Objective ▸ Extend the passage on the court challenge to Prop 8, picking up directly after its final sentence.

Excerpted passage ▸
***

Once some one has a right, it becomes harder to take it away. Whether those without that right have to be given it is a separate issue.

The California SCOTUS ruled it unconstitutional under the California Constitution, hence amending the constitution.

If the US SCOTUS rules that all such bans on SSM where illegal, then no state could have such a ban. However, that is not the only way they could rule while overturning Prop 8 and finding with the lower courts.
 
It really is sad when the people speak activist judges can overrule their will.

That's partially because we are not a strict democracy, but rather a democratic republic. There will always be challenges of this nature and need to be, the majority cannot infringe upon the rights of the minority and we review cases as such. Perchance the SCOTUS will reverse it, but that is the process we have. The majority is not king.

***

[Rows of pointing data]
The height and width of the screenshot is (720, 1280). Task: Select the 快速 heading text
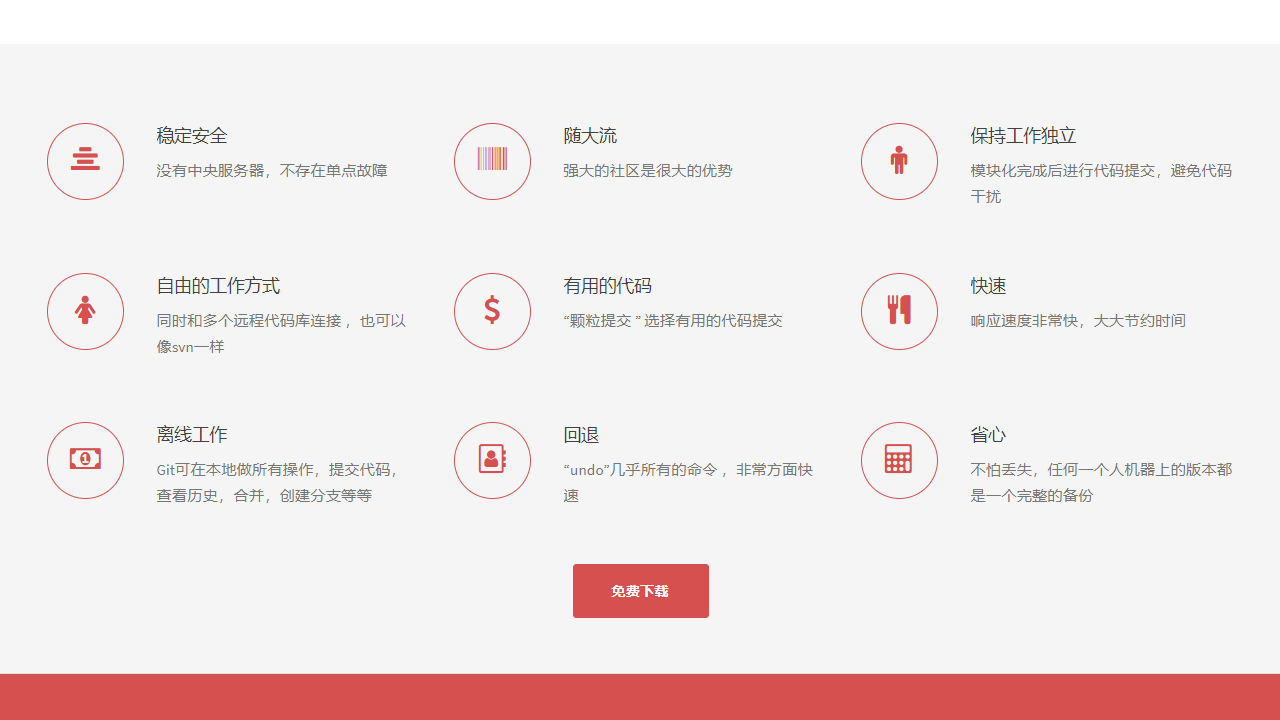coord(988,286)
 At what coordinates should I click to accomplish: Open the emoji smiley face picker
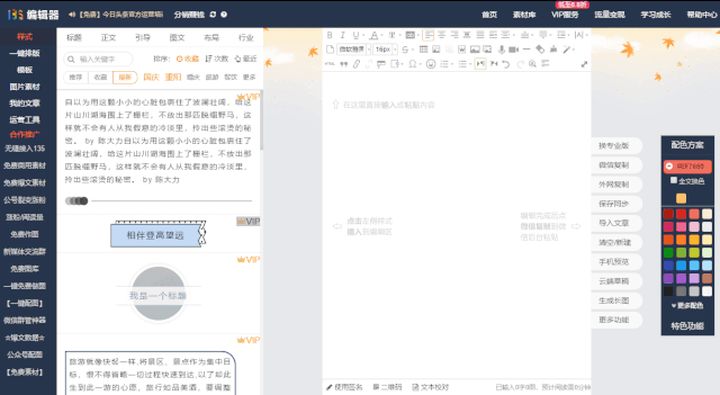431,64
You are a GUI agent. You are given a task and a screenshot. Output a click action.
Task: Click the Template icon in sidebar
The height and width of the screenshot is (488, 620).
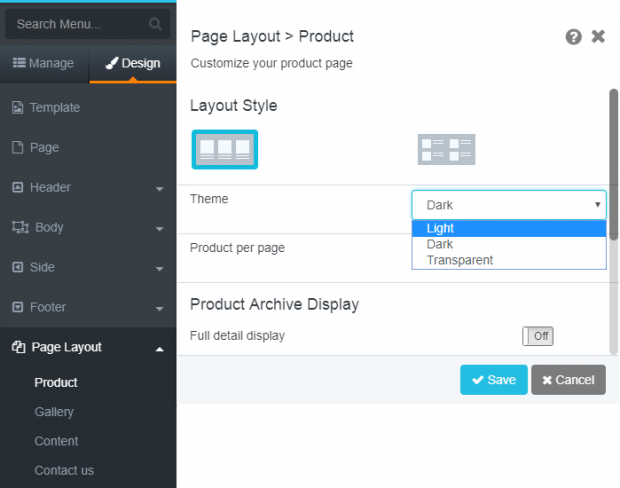pos(17,108)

***

The answer ▸
If I were you pro gay marriage people I would not count my chickens on this issue. The 9th circuit court is the most liberal, left wing circuit court who have a huge portion of their decisions overturned by the SCOTUS which I predict will happen here by a 5-4 decision and all gay marriages in California will be voided.

It really is sad when the people speak activist judges can overrule their will.

Proof once again that activist judge = one who rules in a way you don't like. Come on NP, like last time, I dare you to show me where in the ruling you disagree with the judges reasoning. Will you accept the challenge this time, or will you avoid it again.